How many lines in the entries below contain the word "screenshot"? Answer with the number and nothing else.

> **Data provided**
:::

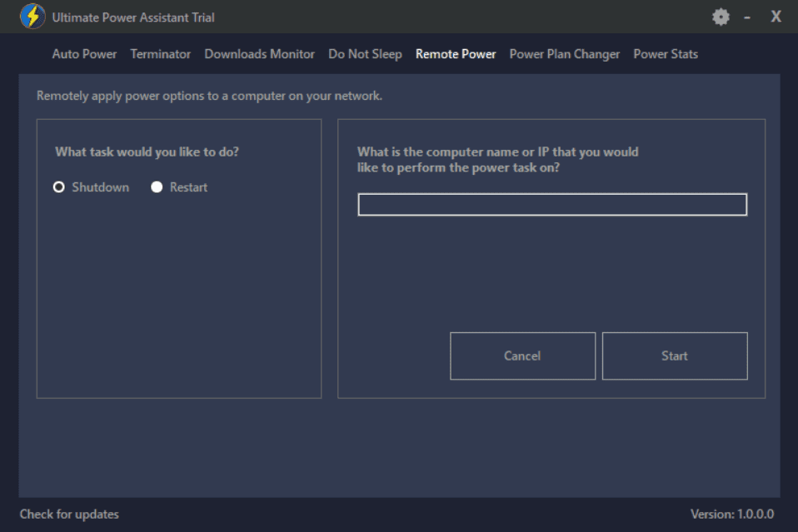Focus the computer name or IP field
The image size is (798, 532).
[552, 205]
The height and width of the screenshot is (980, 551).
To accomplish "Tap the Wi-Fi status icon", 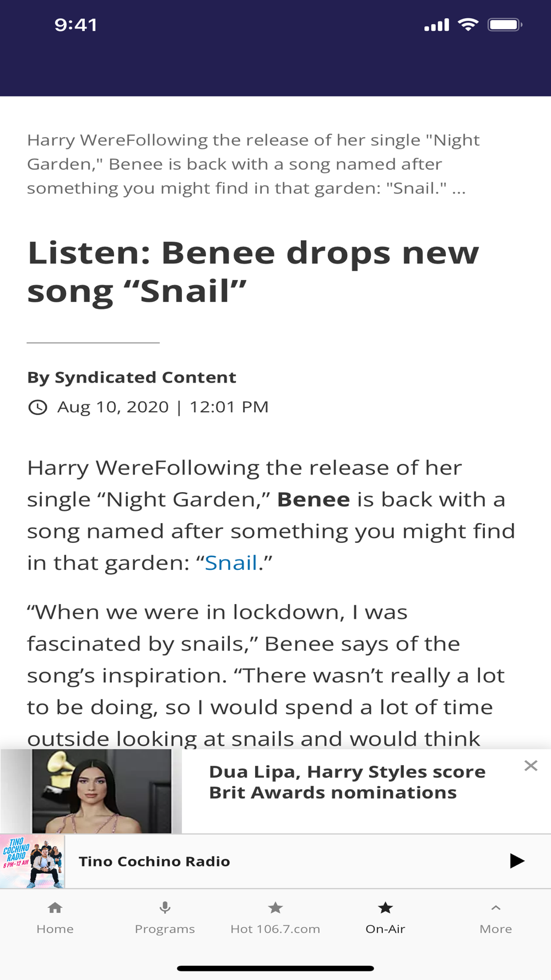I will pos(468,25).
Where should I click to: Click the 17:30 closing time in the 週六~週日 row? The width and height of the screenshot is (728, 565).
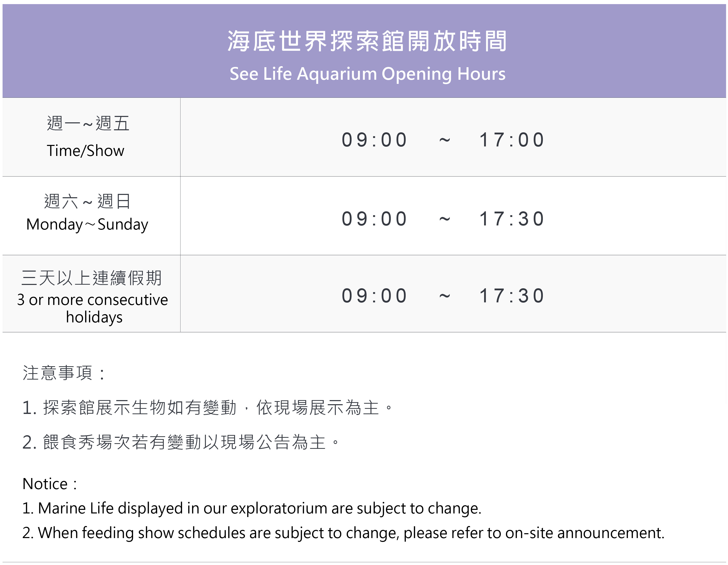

:::

> **Output**
2